To Preserve or To Compress: An In-Depth Study of Connector Selection in Multimodal Large Language Models
Junyan Lin, Haoran Chen, Dawei Zhu, Xiaoyu Shen

TL;DR
This study systematically evaluates how different connector types in multimodal large language models affect performance across various perception and reasoning tasks, providing guidance for architecture design.
Contribution
It introduces a unified classification of connectors and benchmarks their impact on diverse perception and reasoning tasks in MLLMs.
Findings
Feature-preserving connectors excel in fine-grained perception tasks.
Feature-compressing connectors offer speed advantages and perform well in coarse perception and reasoning.

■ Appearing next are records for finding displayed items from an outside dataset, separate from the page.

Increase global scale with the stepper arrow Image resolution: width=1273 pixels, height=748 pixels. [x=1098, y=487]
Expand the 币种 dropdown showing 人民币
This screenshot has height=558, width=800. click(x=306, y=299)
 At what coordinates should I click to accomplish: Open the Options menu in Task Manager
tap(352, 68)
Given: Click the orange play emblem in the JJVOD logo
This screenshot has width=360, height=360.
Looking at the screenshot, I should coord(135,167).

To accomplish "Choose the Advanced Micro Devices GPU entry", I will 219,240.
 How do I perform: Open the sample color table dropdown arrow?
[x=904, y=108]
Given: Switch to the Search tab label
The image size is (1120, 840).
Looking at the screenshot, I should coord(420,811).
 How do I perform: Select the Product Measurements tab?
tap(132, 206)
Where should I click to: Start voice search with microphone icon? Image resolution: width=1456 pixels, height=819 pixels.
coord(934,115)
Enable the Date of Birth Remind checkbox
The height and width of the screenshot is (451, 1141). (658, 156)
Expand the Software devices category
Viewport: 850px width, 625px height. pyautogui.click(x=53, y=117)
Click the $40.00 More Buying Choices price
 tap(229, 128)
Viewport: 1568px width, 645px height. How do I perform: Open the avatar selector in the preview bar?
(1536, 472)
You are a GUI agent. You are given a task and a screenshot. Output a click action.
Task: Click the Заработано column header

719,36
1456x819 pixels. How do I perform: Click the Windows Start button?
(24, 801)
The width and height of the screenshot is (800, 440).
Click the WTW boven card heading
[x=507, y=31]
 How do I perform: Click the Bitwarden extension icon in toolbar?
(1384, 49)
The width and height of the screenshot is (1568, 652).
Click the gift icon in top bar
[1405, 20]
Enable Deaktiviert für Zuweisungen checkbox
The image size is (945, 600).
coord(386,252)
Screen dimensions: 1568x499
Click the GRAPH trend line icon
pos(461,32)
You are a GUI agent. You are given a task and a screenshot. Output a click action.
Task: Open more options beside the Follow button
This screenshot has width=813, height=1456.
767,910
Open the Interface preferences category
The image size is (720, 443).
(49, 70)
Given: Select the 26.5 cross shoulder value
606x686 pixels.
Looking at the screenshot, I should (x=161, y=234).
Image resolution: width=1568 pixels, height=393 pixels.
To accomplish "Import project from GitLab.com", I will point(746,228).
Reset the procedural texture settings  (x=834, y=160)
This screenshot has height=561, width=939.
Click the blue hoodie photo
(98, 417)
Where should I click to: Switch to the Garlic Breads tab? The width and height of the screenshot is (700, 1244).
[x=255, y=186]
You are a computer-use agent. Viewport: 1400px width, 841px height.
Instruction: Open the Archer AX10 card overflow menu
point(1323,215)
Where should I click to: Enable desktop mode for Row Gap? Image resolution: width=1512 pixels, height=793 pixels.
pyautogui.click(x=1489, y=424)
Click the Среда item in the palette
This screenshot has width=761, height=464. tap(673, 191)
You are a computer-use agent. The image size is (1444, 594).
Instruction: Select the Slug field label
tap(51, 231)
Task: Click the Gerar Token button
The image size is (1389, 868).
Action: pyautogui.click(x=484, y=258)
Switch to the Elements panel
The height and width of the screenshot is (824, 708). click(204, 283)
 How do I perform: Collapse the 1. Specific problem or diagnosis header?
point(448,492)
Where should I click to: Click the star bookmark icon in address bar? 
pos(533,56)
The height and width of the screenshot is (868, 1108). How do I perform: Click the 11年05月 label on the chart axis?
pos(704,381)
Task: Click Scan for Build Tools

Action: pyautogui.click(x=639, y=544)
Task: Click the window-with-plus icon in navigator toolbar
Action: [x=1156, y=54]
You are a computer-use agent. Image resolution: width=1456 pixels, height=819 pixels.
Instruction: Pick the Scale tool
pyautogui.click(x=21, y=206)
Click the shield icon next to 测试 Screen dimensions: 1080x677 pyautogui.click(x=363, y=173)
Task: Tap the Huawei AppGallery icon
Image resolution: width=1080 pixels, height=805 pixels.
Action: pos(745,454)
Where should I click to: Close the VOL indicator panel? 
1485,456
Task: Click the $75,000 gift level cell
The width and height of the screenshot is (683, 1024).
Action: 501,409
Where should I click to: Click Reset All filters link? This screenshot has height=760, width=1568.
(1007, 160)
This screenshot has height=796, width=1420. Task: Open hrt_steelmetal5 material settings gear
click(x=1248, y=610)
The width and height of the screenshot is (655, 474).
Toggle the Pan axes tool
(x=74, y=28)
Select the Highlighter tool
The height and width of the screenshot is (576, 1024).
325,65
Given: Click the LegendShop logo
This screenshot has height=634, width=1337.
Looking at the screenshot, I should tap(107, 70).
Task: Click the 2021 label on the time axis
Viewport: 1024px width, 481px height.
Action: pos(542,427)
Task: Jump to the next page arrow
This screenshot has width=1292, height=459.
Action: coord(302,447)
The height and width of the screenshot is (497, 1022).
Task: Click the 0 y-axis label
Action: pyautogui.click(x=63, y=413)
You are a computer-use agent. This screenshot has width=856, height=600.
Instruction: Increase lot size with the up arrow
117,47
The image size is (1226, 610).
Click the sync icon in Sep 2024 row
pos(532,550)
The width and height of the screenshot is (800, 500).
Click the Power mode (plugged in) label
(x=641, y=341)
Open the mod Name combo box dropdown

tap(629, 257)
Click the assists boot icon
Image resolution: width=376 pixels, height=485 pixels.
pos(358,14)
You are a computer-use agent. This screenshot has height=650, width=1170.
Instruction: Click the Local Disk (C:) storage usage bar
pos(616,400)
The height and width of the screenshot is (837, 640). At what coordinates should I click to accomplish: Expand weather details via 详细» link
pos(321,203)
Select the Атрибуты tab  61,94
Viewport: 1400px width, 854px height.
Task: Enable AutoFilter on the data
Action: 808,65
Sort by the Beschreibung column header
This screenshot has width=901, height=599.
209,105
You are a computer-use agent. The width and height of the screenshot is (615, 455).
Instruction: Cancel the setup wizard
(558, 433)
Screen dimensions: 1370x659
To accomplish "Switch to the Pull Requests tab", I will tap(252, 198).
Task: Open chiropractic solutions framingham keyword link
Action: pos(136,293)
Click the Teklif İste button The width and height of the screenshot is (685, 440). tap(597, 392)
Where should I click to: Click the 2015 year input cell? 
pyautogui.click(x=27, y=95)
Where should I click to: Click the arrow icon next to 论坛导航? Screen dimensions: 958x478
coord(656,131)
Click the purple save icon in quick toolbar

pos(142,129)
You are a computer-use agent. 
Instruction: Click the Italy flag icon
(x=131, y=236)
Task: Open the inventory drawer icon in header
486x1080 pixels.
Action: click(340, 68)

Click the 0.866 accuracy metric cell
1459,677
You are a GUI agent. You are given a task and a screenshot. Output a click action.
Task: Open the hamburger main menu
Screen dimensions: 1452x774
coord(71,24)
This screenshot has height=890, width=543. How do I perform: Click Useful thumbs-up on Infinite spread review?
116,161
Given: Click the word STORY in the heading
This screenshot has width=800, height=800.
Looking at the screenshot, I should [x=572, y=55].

Insights guide better MLLM architecture design.
Abstract
In recent years, multimodal large language models (MLLMs) have garnered significant attention from both industry and academia. However, there is still considerable debate on constructing MLLM architectures, particularly regarding the selection of appropriate connectors for perception tasks of varying granularities. This paper systematically investigates the impact of connectors on MLLM performance. Specifically, we classify connectors into feature-preserving and feature-compressing types. Utilizing a unified classification standard, we categorize sub-tasks from three comprehensive benchmarks, MMBench, MME, and SEED-Bench, into three task types: coarse-grained perception, fine-grained perception, and reasoning, and evaluate the performance. Our findings reveal that feature-preserving connectors excel in \emph{fine-grained perception} tasks due to their ability to retain detailed visual…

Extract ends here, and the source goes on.